Frida Kahlo, la résiliente
Combattante, amoureuse, icône, l’artiste mexicaine dévoile ses multiples visages dans une exposition foisonnante, mise en ligne par une trentaine de musées internationaux.
Frida
Kahlo comme vous ne l’avez jamais vue… La rétrospective qui lui est consacrée, mise en ligne par 33 musées et institutions, passe au crible ses tableaux symbolistes et son parcours – personnel, politique et féministe. Une plongée tentaculaire dans l’univers de l’artiste mexicaine. Avec, en toile de fond, les souffrances physiques et morales qui constituent le fil rouge de son oeuvre.
En 1929, Frida Kahlo peint Le Bus. Elle y figure un groupe de passagers représentatifs du Mexico de ces années-là : une ménagère, un ouvrier, une nourrice indigène, un enfant, un gringo (bourgeois) et une étudiante, écharpe au vent, qui pourrait être Frida elle-même. Sur la gauche, à l’arrière-plan, on distingue une enseigne, La Risa (le rire), qui reflète l’humour noir de la créatrice, quand on sait que sur cette toile empreinte de sérénité, celle-ci se remémore les minutes précédant le terrible accident qui, quatre ans plus tôt, bouleversa sa vie. Ce 17 septembre 1925, l’autobus qui ramène à son domicile Frida Kahlo, 18 ans, percute un tramway. Le corps de la jeune fille – déjà malmené par la poliomyélite, contractée à l’âge de 6 ans – est tout entier broyé. Commence alors un interminable chemin de croix, jalonné d’interventions chirurgicales (32 au total), de fausses couches, de confinements répétés, de corsets toujours plus rigides.
Comme Matisse avant elle, c’est alitée que Frida s’initie à la peinture.
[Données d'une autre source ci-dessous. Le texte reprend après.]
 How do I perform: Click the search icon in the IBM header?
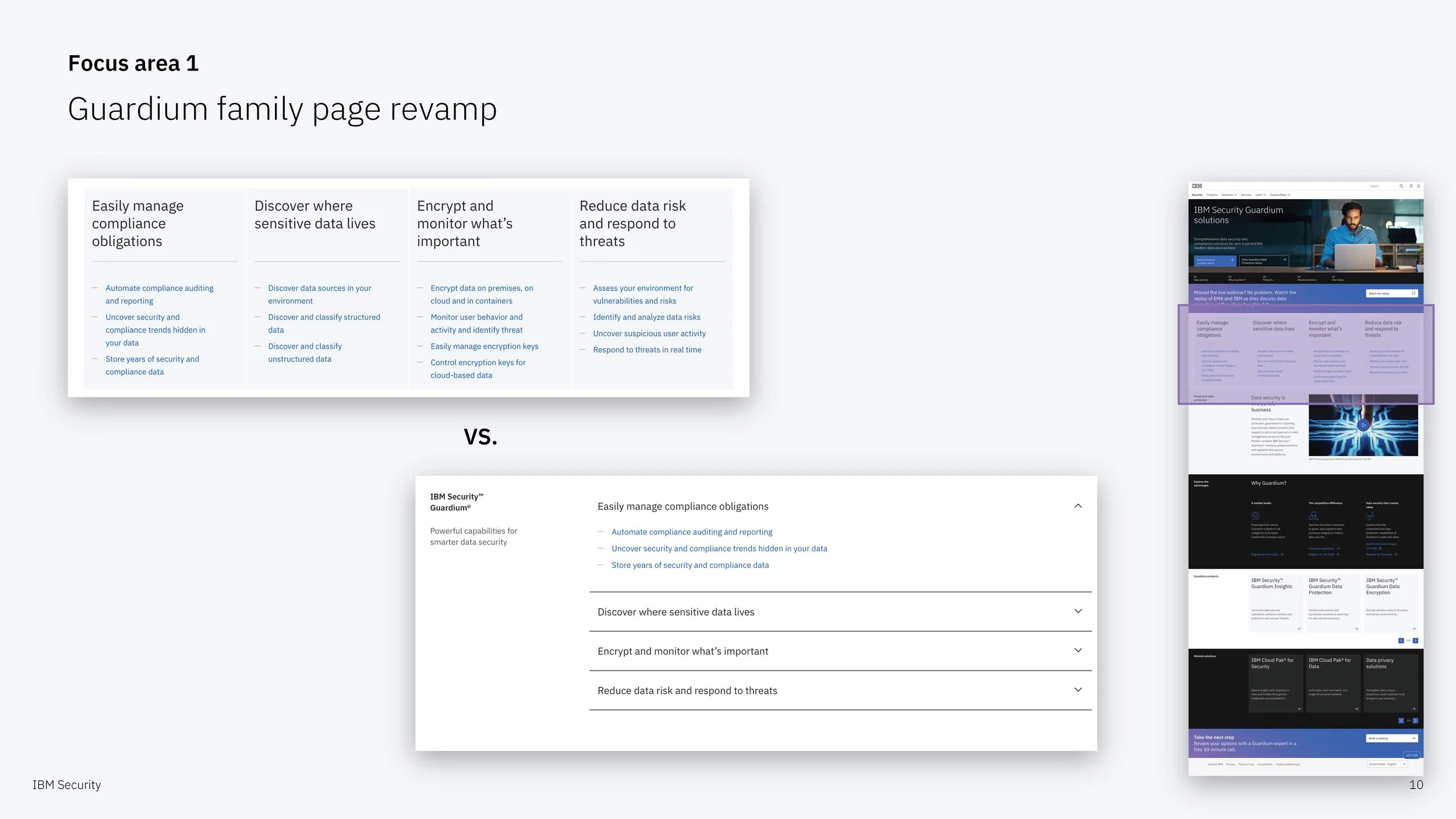point(1401,186)
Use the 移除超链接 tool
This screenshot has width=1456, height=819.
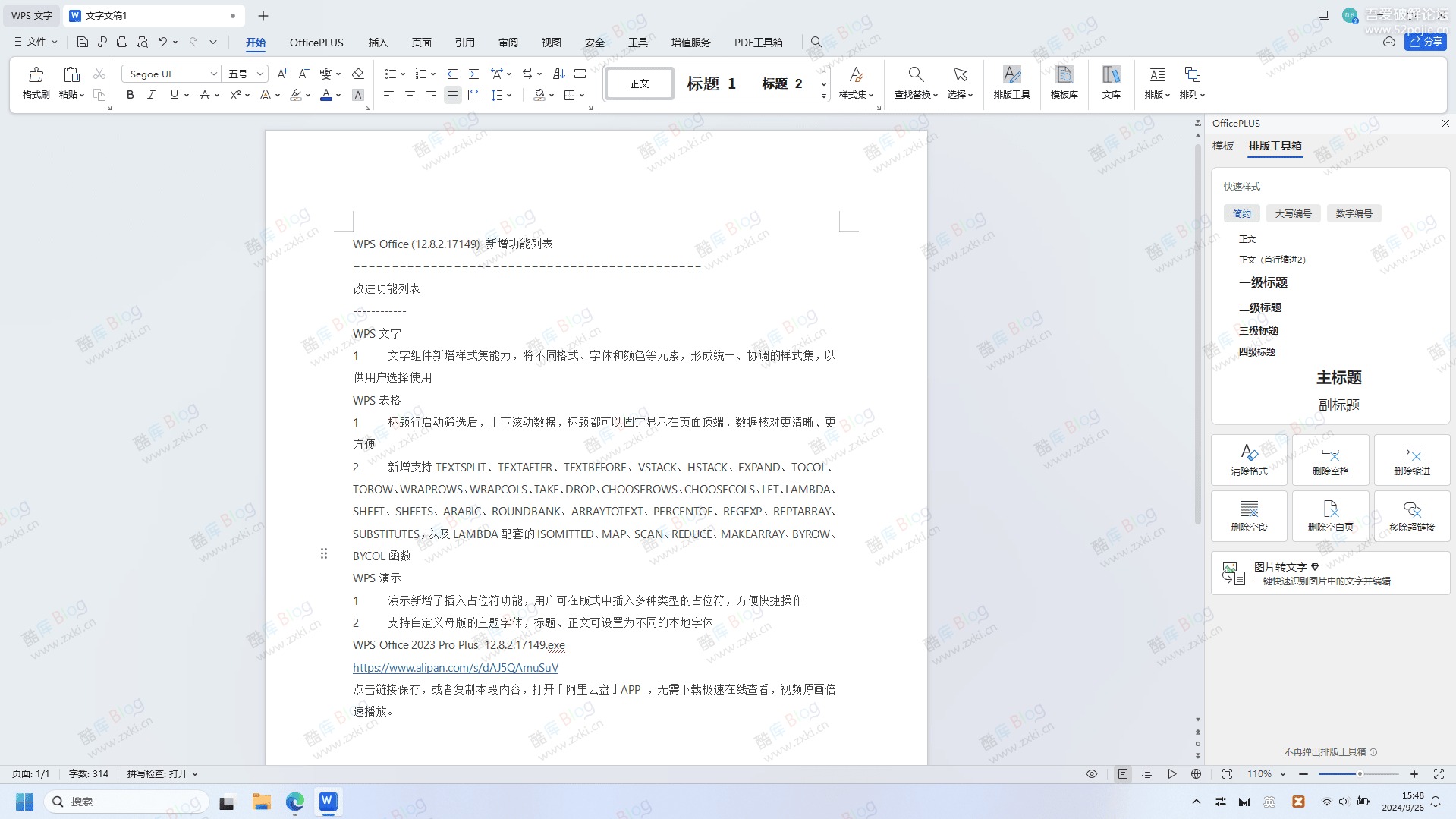pyautogui.click(x=1412, y=516)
Un chevalet portatif installé sur son lit, une boîte de couleurs et un miroir accroché au baldaquin sont les témoins de ses autoportraits. « Je suis ma propre muse, le sujet que je connais le mieux », revendique-t-elle. Sur les 143 tableaux que l’artiste laisse à sa mort, en 1954, à l’âge de 47 ans, 55 sont des représentations d’elle-même. Une réflexion autour de ses émotions autant qu’une délivrance.
Dans l’emblématique La Colonne brisée, elle se tient debout, à demi-nue, devant un paysage aride parsemé de crevasses, le torse emprisonné dans des sangles métalliques. Au centre, une colonne ionique, enchâssée dans une plaie béante, a pris la place de son échine fracturée, tandis que des clous la transpercent de toutes parts ; ceux plantés dans son sein gauche illustrant ses tourments introspectifs et son immense solitude. Même baigné de larmes, le visage de Frida, orné de son légendaire monosourcil, garde un regard combatif. « Pourquoi voudrais-je des pieds, puisque j’ai des ailes pour voler », confie-t-elle, bravache, à son journal intime.
Outre le pinceau, son carburant est l’amour. Le Grand. Avec le Mexicain Diego Rivera, peintre muraliste mondialement reconnu, de vingt ans son aîné, elle partage un imaginaire flamboyant, une ferveur nationaliste et l’adhésion aux valeurs communistes. Pendant un quart de siècle, la relation entre « l’éléphant et la colombe », ainsi qu’on les surnomme, (il est aussi colossal qu’elle est menue) relève de la fusion tumultueuse. Il célèbre sa « sensualité vitale », elle l’aime « plus que [sa] propre peau ». Mais il la trompe, abondamment, jusqu’avec Cristina, la soeur cadette de Frida. Et cette dernière lui rend la monnaie de sa pièce, multipliant les liaisons – parfois bisexuelles –, dont une, passionnée, avec Trotski, l’ami du couple. Au fil des décennies, Diego et Frida s’adorent, se marient, se déchirent, divorcent, se marient à nouveau. Il ne lui survivra que trois ans, emporté, en 1957, par un cancer… du pénis.
Qui est vraiment Frida Kahlo ? La surréaliste que Breton et consorts adoubent ? Lors d’un séjour à Paris, au printemps 1939, elle juge pourtant insupportables ces créateurs français qui « s’assoient des heures dans les cafés, à réchauffer leur précieux derrière […] et se prennent pour les dieux du monde ». Et elle s’est toujours insurgée contre ce rapprochement artistique : « Je n’ai jamais peint de rêves, j’ai peint ma réalité. » A l’époque, Diego Rivera était encore la star du tandem, mais aujourd’hui, c’est bien l’inclassable Frida Kahlo qui a le statut d’icône au Mexique.